Она легла на него; ему приятно было ощущать ее тяжесть.
— Значит, ты польщен, но не горд?
— Я напуган, — сказал он.
Она засмеялась и забрала у него папиросу.
— Эйден, Эйден, — прошептала она, — тебя ничем не напугаешь.
— Вот и нет. Я постоянно в страхе. Ты мой страх.
Она всунула папиросу ему в рот.
— Ах вот как, я нагоняю на тебя страх?
— Даже ужас. — Дэнни погладил ее по лицу, запустил руку в волосы. — Я боюсь тебя разочаровать.
Она поцеловала его руку.
— Ты меня никогда не разочаруешь.
— Мои парни тоже верят, что я их не разочарую.
— Так что же тебя пугает?
— Что вы все ошибаетесь.
Одиннадцатого августа, под звуки теплого дождя, хлеставшего в стекла его кабинета, комиссар Эдвин Аптон Кёртис составил дополнение к своду правил и уложений Бостонского управления полиции:
Никто из сотрудников данной полицейской службы не должен состоять ни в какой организации, структуре или группе, объединяющей действующих и/или бывших сотрудников означенной службы, но входящей в состав организации, структуры или группы вне полицейского управления.
Завершив работу над текстом, которому суждено было войти в обиход как «параграф 35», комиссар повернулся к Герберту Паркеру и показал ему черновик.
Паркер прочел; ему хотелось бы, чтобы формулировка звучала пожестче. Но в стране сейчас все перевернуто вверх дном. Приходится миндальничать даже с профсоюзами, этими большевиками. Но это пока. Лишь пока.
— Подписывай, Эдвин.
Кёртис подписал. Вздохнул, глядя на запотевшие окна.
— Ненавижу дождь.
— Что верно, то верно, Эдвин, летние дожди хуже всего.
Час спустя Кёртис передал текст журналистам.

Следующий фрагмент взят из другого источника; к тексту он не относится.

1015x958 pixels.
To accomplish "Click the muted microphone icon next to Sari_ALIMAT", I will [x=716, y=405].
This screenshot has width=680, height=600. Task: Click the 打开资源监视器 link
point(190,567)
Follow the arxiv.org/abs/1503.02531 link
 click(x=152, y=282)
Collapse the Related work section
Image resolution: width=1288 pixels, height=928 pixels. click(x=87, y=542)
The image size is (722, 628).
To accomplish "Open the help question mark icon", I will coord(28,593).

Томас и семнадцать других капитанов встретились в приемной кабинета суперинтенданта Краули на Пембертон-сквер. Все смахивали капли воды с кителей и фуражек, кашляли, жаловались на своих водителей, на пробки, на отвратительную погоду.
Томас оказался рядом с Доном Истменом, возглавлявшим 3-й участок, тот, что отвечал за Бикон-хилл. Сосредоточенно поправляя манжеты промокшей рубашки, Истмен негромко проговорил:
— Я слышал, они собираются дать в газетах объявление.
— Не всякому слову верь.
— Объявление о наборе в постоянное милицейское ополчение из вооруженных добровольцев.

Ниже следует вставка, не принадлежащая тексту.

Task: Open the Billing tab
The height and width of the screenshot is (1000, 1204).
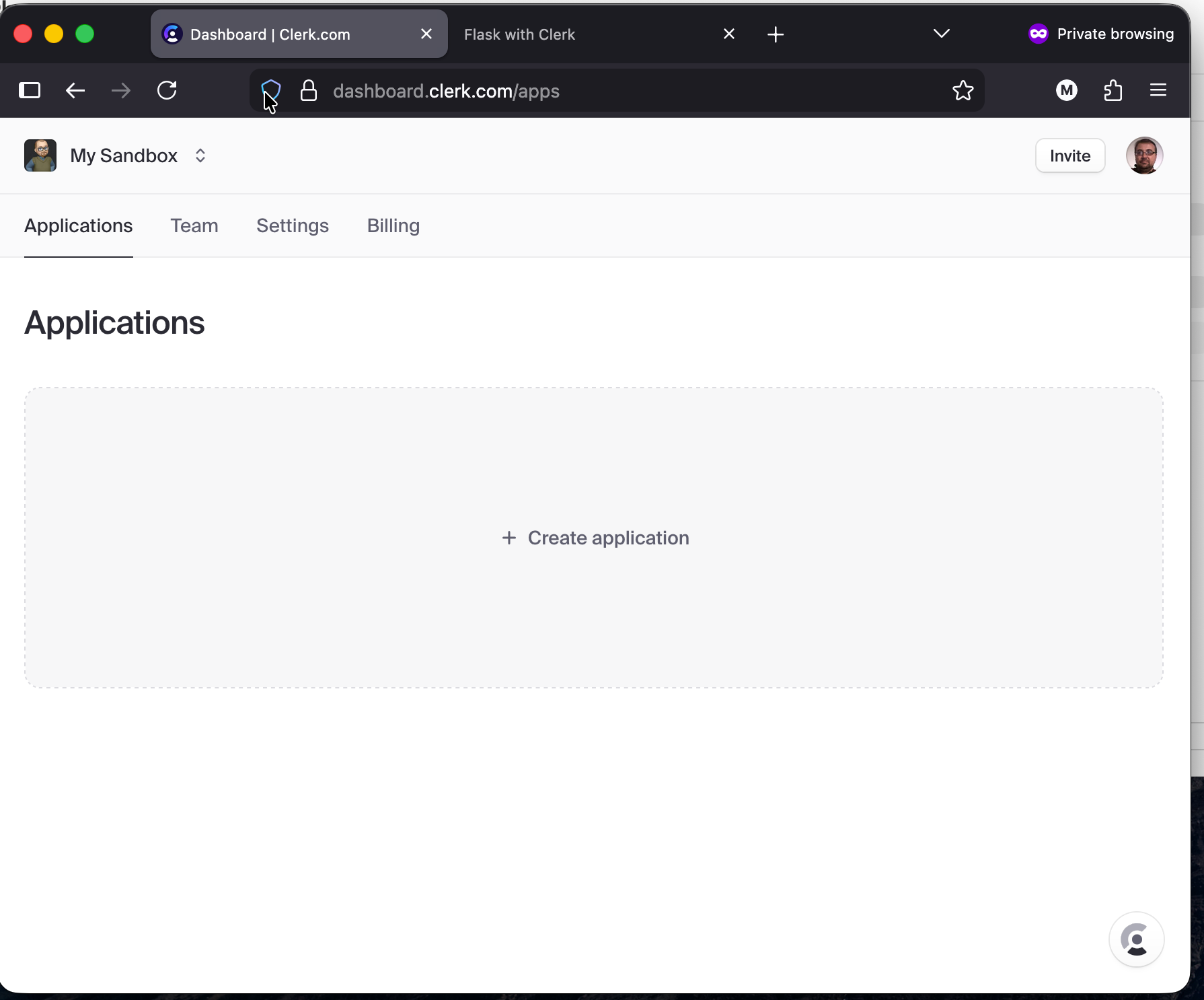Action: click(393, 225)
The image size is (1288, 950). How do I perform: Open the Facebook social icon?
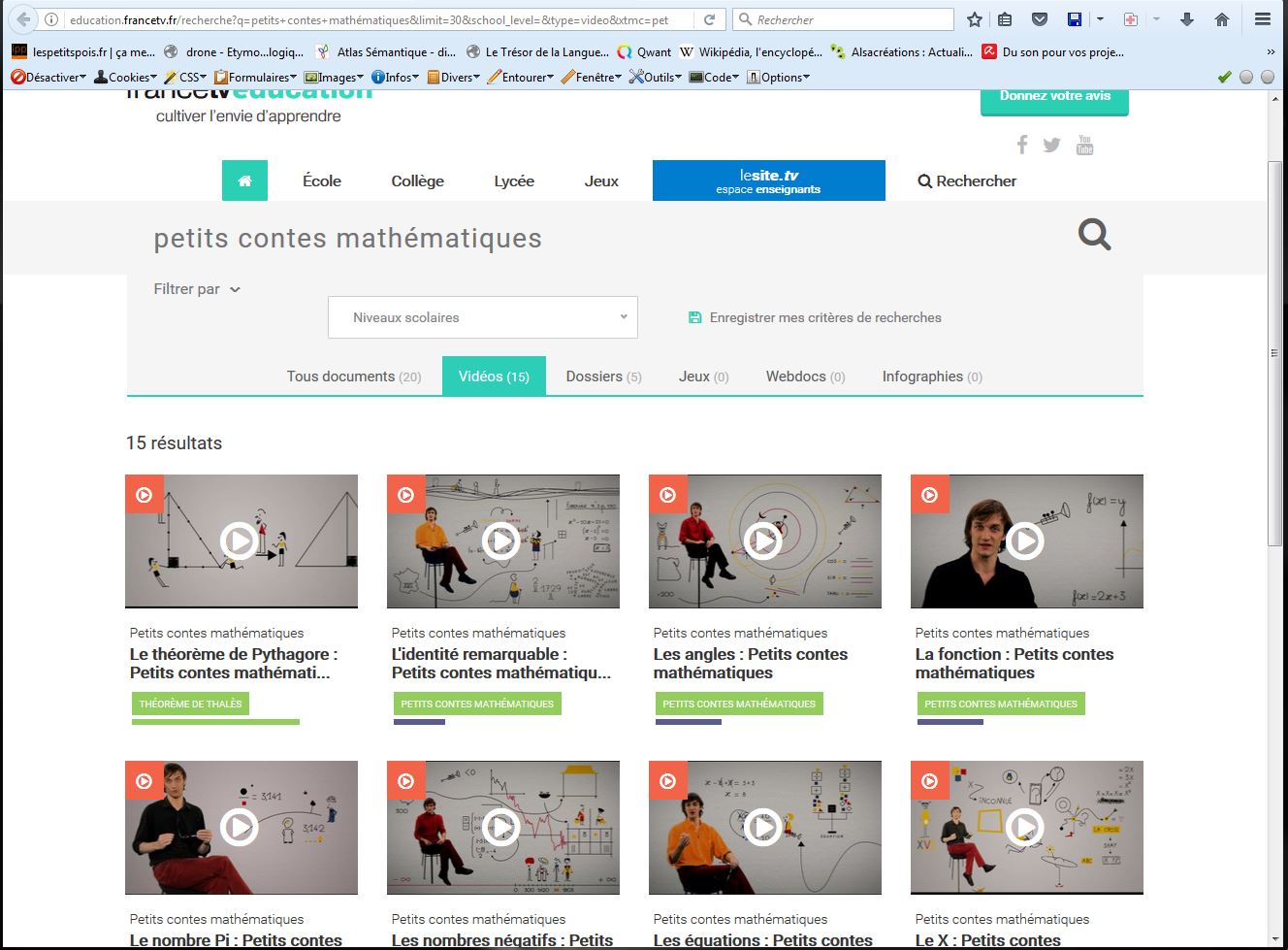point(1022,145)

— Говорю тебе, это все слухи.
— Слухи или нет, Томас, но, если наши люди забастуют, на нас польется, как никогда не лилось. Все с ног до головы будем в дерьме.

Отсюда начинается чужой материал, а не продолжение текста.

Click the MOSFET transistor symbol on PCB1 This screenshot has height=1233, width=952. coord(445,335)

— Сохраняйте спокойствие, — тихо произнес Томас.
Дверь в кабинет Краули открылась, он вышел и небрежно махнул им: мол, следуйте за мной.
Краули зашел в зал для совещаний, капитаны — за ним. Они заняли места за длинным столом. На буфетных стойках не обнаружилось ни кофейников, ни чайников, ни кексов, ни подносов с печеньем — словом, ничего такого, что они привыкли воспринимать как должное во время подобных совещаний. Более того, в комнате не было ни одного официанта и никого из младшего состава. Лишь суперинтендант Майкл Краули и его восемнадцать капитанов. Не было даже секретаря, чтобы вести протокол.
Краули стоял спиной к громадному окну.
— Параграф тридцать пять, — заговорил он, — только что внесенный в кодекс нашего управления, запрещает участие сотрудников в деятельности какого бы то ни было общенационального профсоюза. Это означает, что каждый из тысячи четырехсот полицейских Бостонского управления, вступивших в АФТ, может быть уволен. — Он ущипнул себя за переносицу и поднял ладонь, чтобы пресечь любые вопросы. — Три года назад мы перешли с удлиненных дубинок на карманные. Однако подавляющая часть удлиненных дубинок до сих пор остается у сотрудников. Все начальники участков должны сегодня же приступить к их конфискации. Мы рассчитываем, что до конца недели все дубинки будут в вашем распоряжении.
«Бог ты мой, — подумал Томас. — Они уже готовятся вооружать ополчение».
— На каждом из восемнадцати участков распространялись подписные листы АФТ. Вам следует выяснить, кто из сотрудников отвечал за сбор этих подписей. — Краули повернулся к ним спиной и стал смотреть в окно, совершенно помутневшее от влаги. — К концу сегодняшнего дня комиссар направит мне список рядовых полисменов, которых я лично опрошу на предмет нарушения ими служебных обязанностей. Мне сообщили, что в этом списке целых двадцать фамилий.